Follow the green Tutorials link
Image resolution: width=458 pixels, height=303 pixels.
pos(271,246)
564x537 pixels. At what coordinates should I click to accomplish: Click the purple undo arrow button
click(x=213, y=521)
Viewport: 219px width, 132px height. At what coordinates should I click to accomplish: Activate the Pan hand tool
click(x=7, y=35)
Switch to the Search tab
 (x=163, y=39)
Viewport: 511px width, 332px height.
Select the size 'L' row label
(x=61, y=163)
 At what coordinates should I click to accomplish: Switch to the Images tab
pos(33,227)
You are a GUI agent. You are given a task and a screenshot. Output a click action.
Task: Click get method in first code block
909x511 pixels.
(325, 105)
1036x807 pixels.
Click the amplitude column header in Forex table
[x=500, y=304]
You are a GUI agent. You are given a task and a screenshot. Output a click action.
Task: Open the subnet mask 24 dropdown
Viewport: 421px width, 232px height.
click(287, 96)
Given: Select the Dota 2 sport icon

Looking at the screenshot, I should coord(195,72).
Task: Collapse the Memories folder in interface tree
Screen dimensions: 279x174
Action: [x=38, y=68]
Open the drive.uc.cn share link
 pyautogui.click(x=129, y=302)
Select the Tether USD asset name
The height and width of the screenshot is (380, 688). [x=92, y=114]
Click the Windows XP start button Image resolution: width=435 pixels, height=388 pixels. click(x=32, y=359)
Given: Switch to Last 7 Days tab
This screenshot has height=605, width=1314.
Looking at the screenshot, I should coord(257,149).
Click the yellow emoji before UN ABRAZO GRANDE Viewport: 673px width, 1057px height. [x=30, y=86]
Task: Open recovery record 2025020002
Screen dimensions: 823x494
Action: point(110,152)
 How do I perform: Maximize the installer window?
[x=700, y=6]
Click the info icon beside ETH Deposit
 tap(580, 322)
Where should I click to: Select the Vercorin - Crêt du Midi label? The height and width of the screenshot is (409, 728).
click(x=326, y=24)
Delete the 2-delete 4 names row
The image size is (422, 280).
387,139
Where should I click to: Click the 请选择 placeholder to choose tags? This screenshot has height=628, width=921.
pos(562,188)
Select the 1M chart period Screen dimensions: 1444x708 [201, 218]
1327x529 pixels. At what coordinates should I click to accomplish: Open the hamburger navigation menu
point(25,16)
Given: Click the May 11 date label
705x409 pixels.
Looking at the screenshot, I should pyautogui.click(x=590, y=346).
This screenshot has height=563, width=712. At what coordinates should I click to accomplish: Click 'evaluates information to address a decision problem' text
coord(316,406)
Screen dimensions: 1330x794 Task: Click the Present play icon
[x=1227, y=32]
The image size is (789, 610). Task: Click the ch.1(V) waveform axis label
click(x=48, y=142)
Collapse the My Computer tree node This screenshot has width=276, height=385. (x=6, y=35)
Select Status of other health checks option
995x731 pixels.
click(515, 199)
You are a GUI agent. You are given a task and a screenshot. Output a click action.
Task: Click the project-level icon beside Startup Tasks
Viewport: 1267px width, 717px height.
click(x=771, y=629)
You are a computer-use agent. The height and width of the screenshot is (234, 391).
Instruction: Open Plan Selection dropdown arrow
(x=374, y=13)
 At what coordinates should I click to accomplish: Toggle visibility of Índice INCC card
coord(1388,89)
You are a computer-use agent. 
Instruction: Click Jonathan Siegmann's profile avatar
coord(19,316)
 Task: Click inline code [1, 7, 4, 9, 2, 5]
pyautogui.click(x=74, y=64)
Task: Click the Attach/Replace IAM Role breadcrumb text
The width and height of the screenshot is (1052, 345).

####################

- [Exercise description]
For each line above that contains the word "Collapse", make a copy.

- [Written answer]
Task: Collapse the Memories folder in interface tree
Collapse the My Computer tree node This screenshot has width=276, height=385. (x=6, y=35)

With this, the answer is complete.